The answers to these, of course, will depend on what you’re doing, and what you’re not doing. If you’re constantly being distracted by a busy box of pinging and buzzing devices every day, then you’ll want to get that part of the technology under control. If you’re clicking through baby pictures on Facebook instead of starting the Henderson Report, I’m willing to bet Facebook isn’t the problem. It’s something deeper, and instead of looking at new software and hardware, you’ll be better served by looking inside yourself and figuring out the real problem.
How many computing devices do you use daily? Be honest. Count your work computer. I’m going to guess that the bare minimum devices you have will average out to three: a home PC, a work PC, and a smartphone. If you have a fourth, it might be a tablet or e-reader. I have five in my life right now: a laptop, a tablet, a smartphone, an e-reader, and a smartwatch, but I’m an outlier. What are all of these devices for, especially since they can all do so much?
As I mentioned in the previous post in the series, there’s no such thing as a unitasking device anymore. Technology hasn’t just broken down the barriers between work life and home life, it’s broken down the barriers between many of the things we do at work and at home. Despite this, each of our computing devices should still have a specific role in our lives. I mean, you’re not going to do your taxes on your work computer—though you might check Facebook on it, depending on how chill your office is.

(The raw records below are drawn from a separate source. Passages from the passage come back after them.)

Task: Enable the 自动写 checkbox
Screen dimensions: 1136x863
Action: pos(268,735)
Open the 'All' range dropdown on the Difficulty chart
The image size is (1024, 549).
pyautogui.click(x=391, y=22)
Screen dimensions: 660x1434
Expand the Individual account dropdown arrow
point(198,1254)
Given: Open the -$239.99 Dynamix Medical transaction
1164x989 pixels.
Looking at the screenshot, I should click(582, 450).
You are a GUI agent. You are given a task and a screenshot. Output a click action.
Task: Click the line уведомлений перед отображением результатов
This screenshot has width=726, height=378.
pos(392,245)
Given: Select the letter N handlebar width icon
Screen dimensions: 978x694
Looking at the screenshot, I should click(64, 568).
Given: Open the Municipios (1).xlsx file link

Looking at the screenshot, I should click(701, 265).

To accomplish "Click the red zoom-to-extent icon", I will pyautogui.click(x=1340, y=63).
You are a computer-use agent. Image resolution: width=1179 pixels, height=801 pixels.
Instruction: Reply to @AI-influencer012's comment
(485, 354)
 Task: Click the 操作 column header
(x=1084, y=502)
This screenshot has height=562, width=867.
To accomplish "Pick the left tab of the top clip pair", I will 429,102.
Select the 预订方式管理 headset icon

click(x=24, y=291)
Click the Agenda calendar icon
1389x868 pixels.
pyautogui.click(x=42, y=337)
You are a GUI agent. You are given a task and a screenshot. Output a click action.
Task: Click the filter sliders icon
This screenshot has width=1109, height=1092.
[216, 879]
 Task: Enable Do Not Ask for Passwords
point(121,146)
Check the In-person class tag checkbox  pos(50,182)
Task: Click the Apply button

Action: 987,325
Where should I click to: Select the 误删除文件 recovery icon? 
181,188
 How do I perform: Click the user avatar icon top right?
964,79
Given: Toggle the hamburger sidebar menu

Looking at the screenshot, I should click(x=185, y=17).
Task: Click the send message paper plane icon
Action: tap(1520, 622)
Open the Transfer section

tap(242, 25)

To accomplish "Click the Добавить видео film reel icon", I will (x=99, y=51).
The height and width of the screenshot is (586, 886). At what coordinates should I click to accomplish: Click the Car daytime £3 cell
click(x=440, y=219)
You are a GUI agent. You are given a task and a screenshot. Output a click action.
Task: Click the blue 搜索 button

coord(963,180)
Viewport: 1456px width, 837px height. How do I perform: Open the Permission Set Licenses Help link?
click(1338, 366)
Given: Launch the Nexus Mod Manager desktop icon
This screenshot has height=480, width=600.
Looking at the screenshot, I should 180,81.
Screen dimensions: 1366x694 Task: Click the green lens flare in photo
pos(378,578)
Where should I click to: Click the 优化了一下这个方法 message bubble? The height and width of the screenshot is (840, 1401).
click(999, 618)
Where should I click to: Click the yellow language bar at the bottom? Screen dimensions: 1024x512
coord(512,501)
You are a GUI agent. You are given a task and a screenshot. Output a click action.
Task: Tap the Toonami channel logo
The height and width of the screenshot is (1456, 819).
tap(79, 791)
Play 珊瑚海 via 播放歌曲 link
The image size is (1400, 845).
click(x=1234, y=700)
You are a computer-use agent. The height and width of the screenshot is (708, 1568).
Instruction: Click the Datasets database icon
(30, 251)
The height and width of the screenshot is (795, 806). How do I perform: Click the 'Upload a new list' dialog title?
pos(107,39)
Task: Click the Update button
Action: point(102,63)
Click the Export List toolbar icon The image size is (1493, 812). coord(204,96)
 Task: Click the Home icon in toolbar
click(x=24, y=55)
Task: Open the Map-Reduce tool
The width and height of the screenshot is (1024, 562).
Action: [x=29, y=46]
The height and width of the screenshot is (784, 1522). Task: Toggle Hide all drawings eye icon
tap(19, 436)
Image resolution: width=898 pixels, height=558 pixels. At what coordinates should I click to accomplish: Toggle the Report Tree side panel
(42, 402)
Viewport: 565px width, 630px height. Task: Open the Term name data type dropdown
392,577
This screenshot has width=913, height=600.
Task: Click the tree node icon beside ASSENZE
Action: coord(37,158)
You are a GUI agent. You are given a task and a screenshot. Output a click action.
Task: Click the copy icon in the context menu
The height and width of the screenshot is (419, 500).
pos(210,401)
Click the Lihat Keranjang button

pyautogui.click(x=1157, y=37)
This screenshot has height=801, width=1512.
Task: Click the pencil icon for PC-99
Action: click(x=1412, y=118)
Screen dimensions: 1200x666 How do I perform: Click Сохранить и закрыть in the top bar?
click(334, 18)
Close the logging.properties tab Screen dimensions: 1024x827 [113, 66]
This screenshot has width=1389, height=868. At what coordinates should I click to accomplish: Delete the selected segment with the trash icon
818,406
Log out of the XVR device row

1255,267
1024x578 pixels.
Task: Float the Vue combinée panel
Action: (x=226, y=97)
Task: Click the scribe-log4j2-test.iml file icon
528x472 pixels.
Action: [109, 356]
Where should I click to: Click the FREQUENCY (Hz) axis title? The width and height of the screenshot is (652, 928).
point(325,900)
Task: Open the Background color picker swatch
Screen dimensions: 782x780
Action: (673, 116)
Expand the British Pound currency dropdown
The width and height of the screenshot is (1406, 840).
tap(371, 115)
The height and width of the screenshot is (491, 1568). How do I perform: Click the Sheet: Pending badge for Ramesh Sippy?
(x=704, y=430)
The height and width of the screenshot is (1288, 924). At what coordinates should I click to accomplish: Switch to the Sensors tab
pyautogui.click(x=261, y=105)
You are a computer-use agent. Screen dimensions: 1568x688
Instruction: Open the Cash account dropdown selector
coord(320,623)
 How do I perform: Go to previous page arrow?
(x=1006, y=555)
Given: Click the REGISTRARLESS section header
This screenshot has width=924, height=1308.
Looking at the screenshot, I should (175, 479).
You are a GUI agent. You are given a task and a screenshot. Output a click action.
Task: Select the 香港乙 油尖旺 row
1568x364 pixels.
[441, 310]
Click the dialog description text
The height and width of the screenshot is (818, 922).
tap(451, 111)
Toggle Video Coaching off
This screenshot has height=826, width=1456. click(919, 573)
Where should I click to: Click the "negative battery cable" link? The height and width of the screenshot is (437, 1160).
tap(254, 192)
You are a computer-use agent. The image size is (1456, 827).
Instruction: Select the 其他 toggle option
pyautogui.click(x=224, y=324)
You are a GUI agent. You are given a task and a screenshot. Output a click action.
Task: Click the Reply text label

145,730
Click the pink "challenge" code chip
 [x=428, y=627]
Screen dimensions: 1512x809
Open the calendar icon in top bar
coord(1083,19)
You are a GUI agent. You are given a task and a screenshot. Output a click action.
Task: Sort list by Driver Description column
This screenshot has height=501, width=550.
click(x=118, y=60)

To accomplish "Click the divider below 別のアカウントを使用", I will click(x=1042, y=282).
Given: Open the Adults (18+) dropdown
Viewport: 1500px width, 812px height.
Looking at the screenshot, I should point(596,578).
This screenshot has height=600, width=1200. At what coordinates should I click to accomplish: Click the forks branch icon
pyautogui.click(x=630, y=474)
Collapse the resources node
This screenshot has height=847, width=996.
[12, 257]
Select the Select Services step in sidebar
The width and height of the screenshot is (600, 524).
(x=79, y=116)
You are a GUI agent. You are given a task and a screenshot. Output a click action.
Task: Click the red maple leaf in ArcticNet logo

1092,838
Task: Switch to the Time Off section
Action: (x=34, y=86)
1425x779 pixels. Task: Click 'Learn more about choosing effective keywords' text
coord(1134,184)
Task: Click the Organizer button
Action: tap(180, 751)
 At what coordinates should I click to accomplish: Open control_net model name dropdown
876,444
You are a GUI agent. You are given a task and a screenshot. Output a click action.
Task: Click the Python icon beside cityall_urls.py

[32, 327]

To make it all work, It’s become incumbent upon us to create an optimal environments for us to work in. In other words, we need to know how to use our technology to help us switch modes. Why do so many self-employed and remote workers like to set up shop in Starbucks? Because it gives them a different physical space to work in—and a different mental space, too. They use that different physical location as a cue to switch modes, knowing that this is where they get down to work.
One thing I love about my iPad is that I can carry it anywhere, set up shop anywhere with a flat surface, whip out my favorite Bluetooth keyboard, and start writing. I don’t even need WI-Fi to work, but it’s nice to have it. It doesn’t have to be anywhere special. In the mornings, I’ve taken to setting the iPad up on my dining table and banging out Morning Pages—750 words of private writing—every day. [1]
Sure, I could do Morning Pages at my desk, with my big monitor in front of me, my laptop display to the right, and my comfortable desk chair, but there’s something about switching to the iPad at the dining table that feels like I’ve sat down with purpose. Besides, the Mac has my music library, various other apps I can switch to, and endless things to fiddle with. It’s easier for me to single-task on my iPad than it is on my Mac. And first thing in the morning, when I haven’t even had my coffee, that is a godsend.
But you don’t need extra hardware or software to switch modes. It can be as simple as throwing up the app(s) you need to do your work on full screen, carrying your laptop into a different room, or even launching a different web browser. There’s a technology “lifehack†that’s circulated for years of creating a separate user account on your computer just for doing work, versus one for goofing off online. Even turning off the technology in favor of a pen and paper is just another form of mode switching. Whatever it takes to jostle our brains out of existing patterns and tell ourselves that, right now, we are focusing on our work—or focusing on our play, for that matter.